*** Passage to read Section Begins ***
Rick Weiss, a science and medical reporter for The Washington Post who has produced in-depth coverage of stem cell research and the accompanying debate, along with spot stories, features, and analytical pieces on a wide range of medical subjects, has been awarded the 2005 Victor Cohn Prize for Excellence in Medical Science Reporting.
The prize, for a body of work published or broadcast within the last five years, was created by the Council for the Advancement of Science Writing, an organization of journalists and scientists committed to improving the quality of science news reaching the public.
The $3,000 award will be presented to Weiss on Oct. 24, 2005, in Pittsburgh, PA, at an awards dinner held during the council's 43rd annual New Horizons in Science briefing for reporters.
Weiss was recognized for his extraordinary coverage of the life sciences, from the lab bench to the halls of Congress. The judges cited his particularly distinguished reporting on genetics and molecular biology, following the science as well as the associated societal, political and ethical issues. And he continues to file daily copy for The Washington Post, with more than 100 bylines each year.
Weiss, 51, has been a reporter for the Post since 1993. Before coming to the Post, he covered biology and medicine for Science News for four years. He has a bachelor's degree in biology from Cornell University, and he has worked as a medical technologist in hospital laboratories. He lives in Takoma Park, Md. with his wife, the writer Natalie Angier, and their nine-year-old daughter, Katherine.
This year's entries were judged by Paul Raeburn, a New York City-based journalist and the New Horizons program director; CASW Vice-President Cristine Russell, a former Washington Post science writer, now freelancing from Connecticut; and Ben Patrusky, CASW's executive director.
This is the sixth presentation of the Cohn Prize for Excellence in Medical Science Reporting. The inaugural award went to Laurie Garrett of Newsday and Lawrence K. Altman of The New York Times. Subsequent recipients were Jon Palfreman, who has made more than 30 documentaries for public television; Daniel Q. Haney, the medical editor of The Associated Press; Shannon Brownlee, a widely published magazine and newspaper journalist; and Michelle Trudeau, a distinguished reporter for National Public Radio.
The award is named for veteran Washington Post medical writer Victor Cohn, who distinguished himself for the clarity, honesty and effectiveness of his reporting during a 50-year career. He was also a co-founder of the Council for the Advancement of Science Writing.
*** Passage to read Section Ends ***
*** Dataset content Section Begins ***
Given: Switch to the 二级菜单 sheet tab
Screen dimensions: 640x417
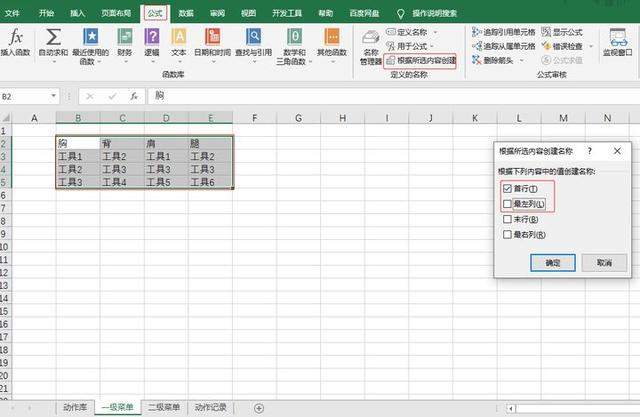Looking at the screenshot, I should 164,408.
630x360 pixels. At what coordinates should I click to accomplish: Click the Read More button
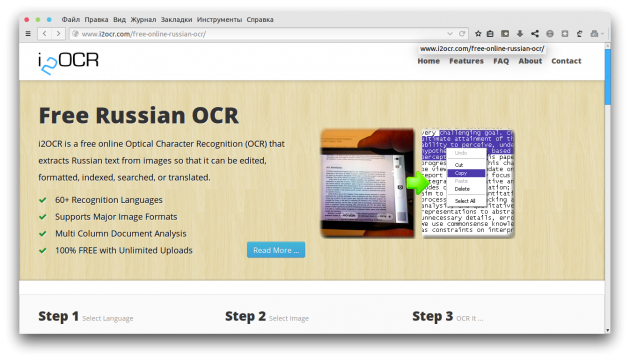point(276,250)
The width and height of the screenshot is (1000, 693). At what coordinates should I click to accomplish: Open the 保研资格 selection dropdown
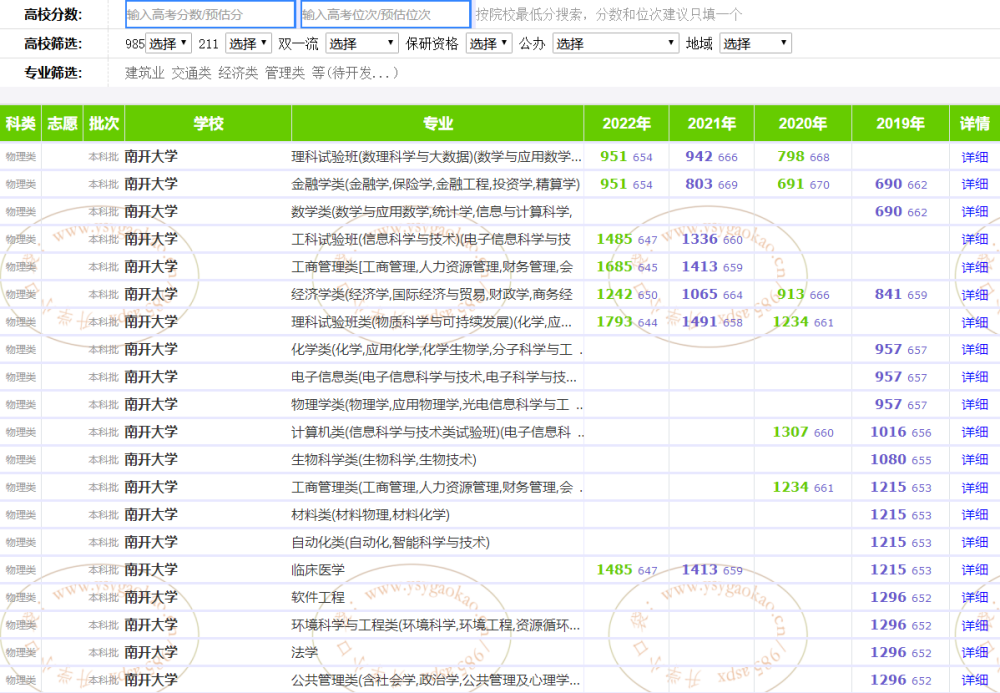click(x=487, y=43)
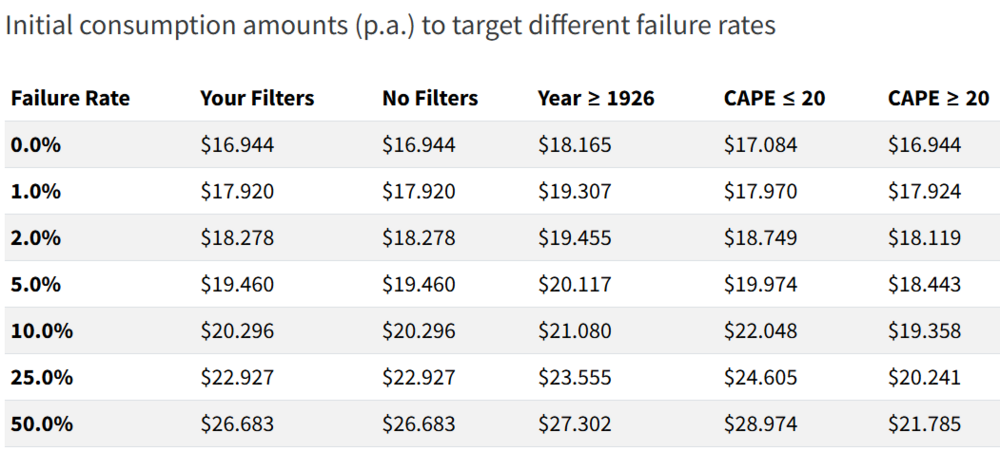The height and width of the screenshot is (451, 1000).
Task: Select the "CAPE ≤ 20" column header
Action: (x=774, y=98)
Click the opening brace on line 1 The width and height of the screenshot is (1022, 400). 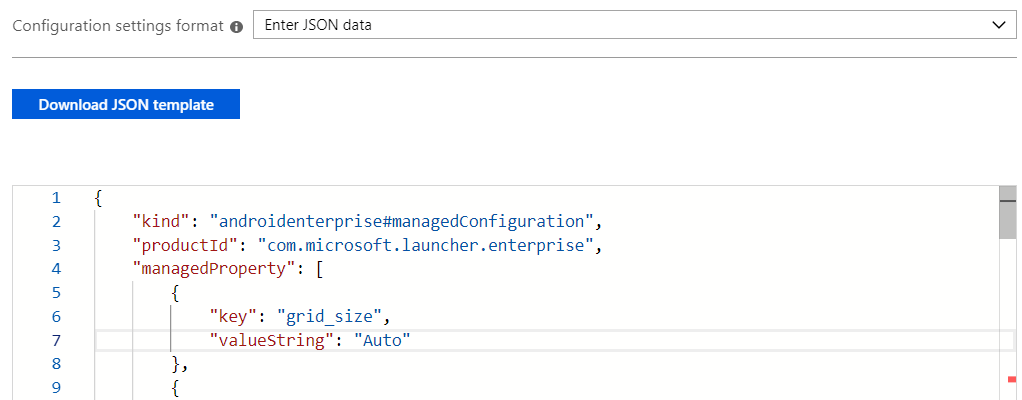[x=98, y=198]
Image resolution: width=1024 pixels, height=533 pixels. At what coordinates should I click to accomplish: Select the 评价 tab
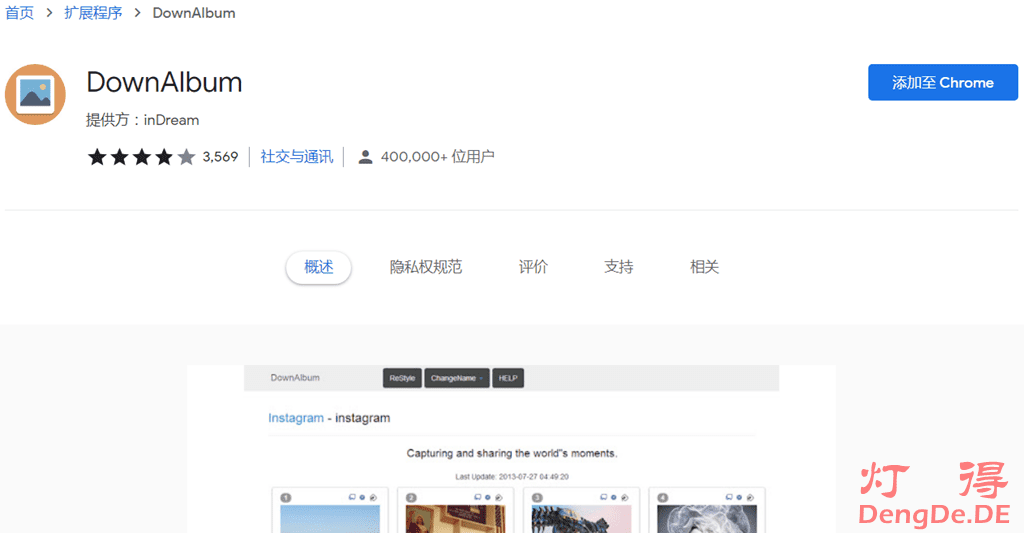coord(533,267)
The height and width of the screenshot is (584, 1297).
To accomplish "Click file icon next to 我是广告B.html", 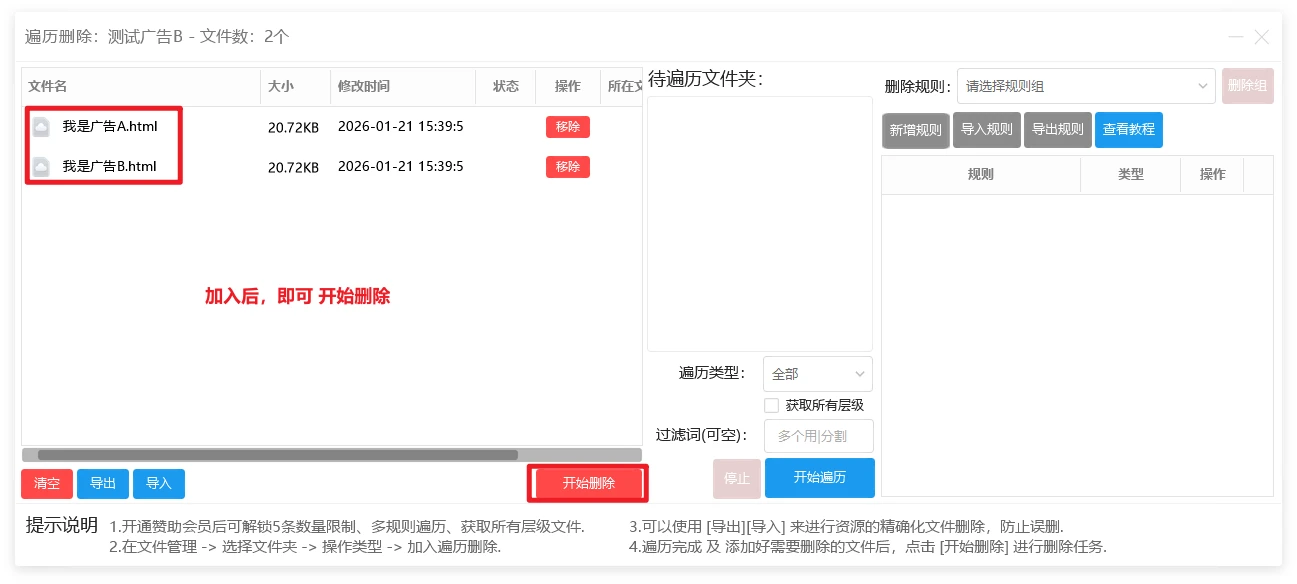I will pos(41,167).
*** Dataset content Section Ends ***
Activity 1:
According to the announcement of the Cohn Prize, how much money does the award carry?
Activity 2:
From the announcement of the Cohn Prize, reproduce the passage that begins at the words "Weiss was recognized" and stops after the words "bylines each year.".
Activity 3:
Decide whether each statement agrees with the announcement of the Cohn Prize, and support each yes or no with the deciding words quoted from it. (a) Weiss covered biology and medicine for Science News before joining the Post. (b) The prize is given for a single published article. (c) Victor Cohn helped found the Council for the Advancement of Science Writing.

Exercise response 1:
$3,000

Exercise response 2:
Weiss was recognized for his extraordinary coverage of the life sciences, from the lab bench to the halls of Congress. The judges cited his particularly distinguished reporting on genetics and molecular biology, following the science as well as the associated societal, political and ethical issues. And he continues to file daily copy for The Washington Post, with more than 100 bylines each year.

Exercise response 3:
(a) Yes: "Before coming to the Post, he covered biology and medicine for Science News for four years."
(b) No: "The prize, for a body of work published or broadcast within the last five years"
(c) Yes: "He was also a co-founder of the Council for the Advancement of Science Writing."